Le 4 février 2021, le bureau d’orientation et de conciliation a ordonné le paiement de l’indemnité de licenciement à hauteur de 9'243,51 euros et a renvoyé devant le bureau de jugement devant qui M. [N] a formé les demandes suivantes :
— Dire et juger que la prise d’acte de rupture du contrat de travail est imputable à l’employeur ;
— Déclarer nulle la convention de forfait annuel ;
— Confirmer l’ordonnance rendue le 04 février 2021 par le conseil de prud’hommes, ayant ordonné à l’employeur de lui payer la somme de 9 243,51 euros à titre d’indemnité de licenciement ;
— Fixer sa créance salariale au passif de la procédure collective de la société employeur, avec garantie par l’AGS, dans la limite du plafond légal, aux sommes suivantes :
. 40 138,71 euros au titre du rappel d’heures supplémentaires du 2 janvier 2018 au 31 juillet 2020 ;
. 4 013,87 euros au titre des congés payés afférents ;
. 15 048,99 euros au titre du préavis contractuel de 3 mois ;
. 1 504,89 euros au titre des congés payés afférents ;
. 1 166,66 euros au titre de la prime d’objectif d’avril et de mai 2020 ;
. 116,66 euros au titre des congés payés afférents ;
. 9 243,51 euros à titre d’indemnité de licenciement ;
. 50 163,30 euros (10 mois) à titre des dommages et intérêts pour licenciement sans cause réelle et sérieuse ;
. 4 000 euros au titre de l’article 700 du code de procédure civile ;
— Ordonner la remise des documents sociaux conformes au jugement à intervenir.

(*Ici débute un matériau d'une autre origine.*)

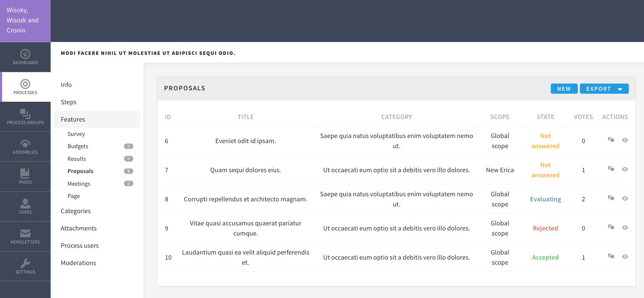Click the answer icon for proposal 8
The width and height of the screenshot is (644, 298).
tap(611, 198)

La société [2] a conclu au débouté et a sollicité reconventionnellement la condamnation de M. [N] au paiement du préavis non exécuté et aux dépens.
Par jugement contradictoire rendu le 10 mai 2022, auquel la cour se réfère pour l’exposé de la procédure antérieure et des prétentions initiales des parties, le conseil de prud’hommes':
— a qualifié la prise d’acte de démission et débouté le salarié de ses demandes d’indemnités de rupture et de dommages et intérêts’subséquentes';
— a jugé que la clause de forfait jours était applicable et a débouté le salarié de sa demande d’annulation de ladite clause et de sa demande d’heures supplémentaires subséquente ;
— a fixé aux sommes suivantes la créance du salarié au passif de la SA [2]':
. 1 166,66 euros de primes sur objectifs ;
. 116,67 euros de congés payés afférents ;
. 552,29 euros au titre du dimanche travaillé au taux majoré de 100% (15 050 euros /3 mois x12 mois/218 jours x 2) ;
. 55,22 de congés payés afférents ;
— a ordonné à Me [L] [X], en qualité de mandataire judiciaire et Me [W] [M], en qualité d’administrateur judiciaire de la SA [2] de remettre à M. [B] [N] un bulletin de salaire conforme au jugement ;
— a condamné M. [B] [N] à verser la somme de 15 050 euros à la société employeur au titre de l’indemnité compensatrice préavis ;
— Condamne M. [B] [N] aux entiers dépens.
M. [B] [N] a relevé appel de ce jugement par déclaration en date du 8 juin 2022.
Par actes du 22 septembre 2022 la déclaration d’appel a été signifiée à la société et à l’administrateur judiciaire selon procès-verbal de l’article 659 du code de procédure civile, l’administrateur ayant refusé l’acte au motif que sa mission était close après liquidation judiciaire de la société.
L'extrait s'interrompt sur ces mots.